Things to do =
A – In the microscopy methods text, what axial spacing was used for the z-stack of the testing image dataset?
B – Proceed with the microscopy methods text from the point where it stops.

** begin Extracted text **

Nano-bead sample preparation: 300 nm fluorescence polystyrene latex beads (with excitation/emission at 538/584 nm) were purchased from MagSphere (PSFR300NM), diluted 3,000× using methanol. The solution is ultrasonicated for 20 min before and after dilution to break down clusters. 2.5 μL of diluted bead solution was pipetted onto a thoroughly cleaned #1 coverslip and let dry.

3D nanobead sample preparation: following a similar procedure as described above, nanobeads were diluted 3,000× using methanol. 10 μL of Prolong Gold Antifade reagent with DAPI (ThermoFisher P-36931) was pipetted onto a thoroughly cleaned glass slide. A droplet of 2.5 μL of diluted bead solution was added to Prolong Gold reagent and mixed thoroughly. Finally, a cleaned coverslip was applied to the slide and let dry.

Image Acquisition

The autofluorescence images of breast tissue sections were obtained by an inverted microscope (IX83, Olympus), controlled by the Micro-Manager microscope automation software. The unstained tissue was excited near the ultraviolet range and imaged using a DAPI filter cube (OSF13-DAPI-5060C, EX377/50, EM447/60, DM409, Semrock). The images were acquired with a 20×/0.75NA objective lens (Olympus UPLSAPO 20×/0.75NA, WD 0.65). At each FOV of the sample, autofocusing was algorithmically performed, and the resulting plane was set as the initial position (i.e., reference point), z=0 μm. The autofocusing was controlled by the OughtaFocus plugin in Micro-Manager, which uses Brent's algorithm for searching of the optimal focus based on Vollath-5 criterion. For the training and validation datasets, the z-stack was taken from −10 μm to 10 μm with 0.5 μm axial spacing (DOF=0.8 μm). For the testing image dataset, the axial spacing was 0.2 μm. Each image was captured with a scientific CMOS image sensor (ORCA-flash4.0 v.2, Hamamatsu Photonics) with an exposure time of ˜100 ms.

** end Extracted text **
** begin Data segment **

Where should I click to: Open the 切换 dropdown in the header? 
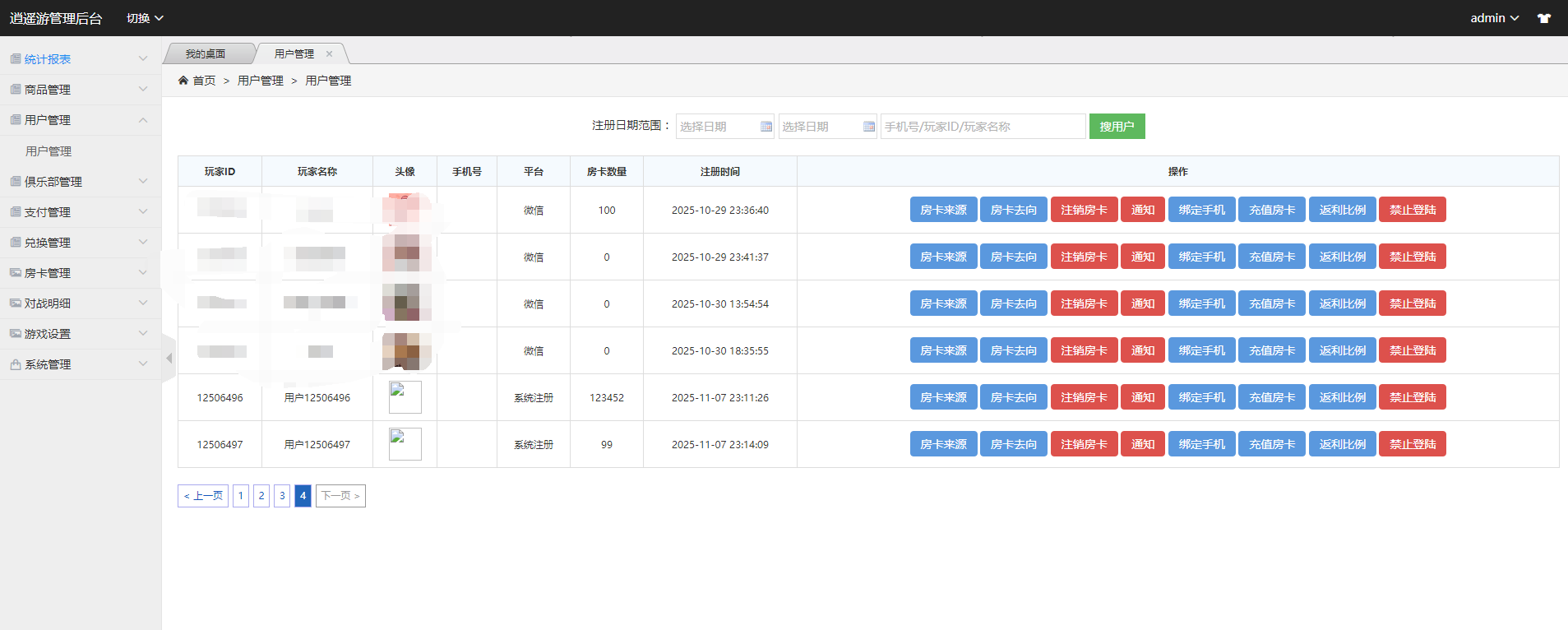point(145,18)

** end Data segment **

Written answers =
A – 0.2 μm

B –
The immunofluorescence images of human ovarian samples were imaged on the same platform with a 40×/0.95NA objective lens (Olympus UPLSAPO 40×/0.95NA, WD 0.18), using a Cy5 filter cube (CY5-4040C-OFX, EX628/40, EM692/40, DM660, Semrock). After performing the autofocusing, a z-stack was obtained from −10 μm to 10 μm with 0.2 μm axial steps.

Similarly, the nanobeads sample were imaged with the same 40×/0.95NA objective lens, using a Texas red filter cube (OSFI3-TXRED-4040C, EX562/40, EM624/40, DM593, Semrock), and a z-stack was obtained from −10 μm to 10 μm with 0.2 μm axial steps after the autofocusing step (z=0 μm).

Finally, the H&E stained prostate samples were imaged on the same platform using brightfield mode with a 20×/0.75NA objective lens (Olympus UPLSAPO 20×/0.75NA, WD 0.65). After performing autofocusing on the automation software, a z-stack was obtained from −10 μm to 10 μm with an axial step size of 0.5 μm.

Data Pre-Processing

To correct for rigid shifts and rotations resulting from the microscope stage, the image stacks were first aligned using the ImageJ plugin ‘StackReg’. Then, an extended DOF (EDOF) image was generated using the ImageJ plugin ‘Extended Depth of Field’ for each FOV, which typically took ˜180 s/FOV on a computer with i9-7900X CPU and 64 GB RAM. The stacks and the corresponding EDOF images were cropped into non-overlapping 512×512-pixel image patches in the lateral direction, and the ground truth image was set to be the one with the highest SSIM with respect to the EDOF image. Then, a series of defocused planes, above and below the focused plane, were selected as input images and input-label image pairs were generated for network training (FIG. 2). The image datasets were randomly divided into training and validation datasets with a preset ratio of 0.85:0.15 with no overlap in FOV. Note also that the blind testing dataset was cropped from separate FOVs from different sample slides that did not appear in the training and validation datasets. Training images are augmented 8 times by random flipping and rotations during the training, while the validation dataset was not augmented. Each pair of input and ground truth images were normalized such that they have zero mean and unit variance before they were fed into the corresponding Deep-R network. The total number of FOVs, as well as the number of defocused images at each FOV used for training, validation and blind testing of the networks are summarized in Table 3.

TABLE 3

Training

Training
Validation
Testing
defocus
z
Depths

set
set
set
range
stepsize
at each

(FOV)
(FOV)
(FOV)
(μm)
(μm)
FOV

Autofluorescence flat
1156
118
6
±5
0.5
21

sample (20X)

Autofluorescence tilted
/
/
18
/
0.2

sample (20X)

Immunofluorescence
874
218
26
±2, ±5, ±10
0.2
21, 51,

(40X)

101

Brightfield (20X)
1776
205
58
±10
0.5
41

300 nm Beads (40X)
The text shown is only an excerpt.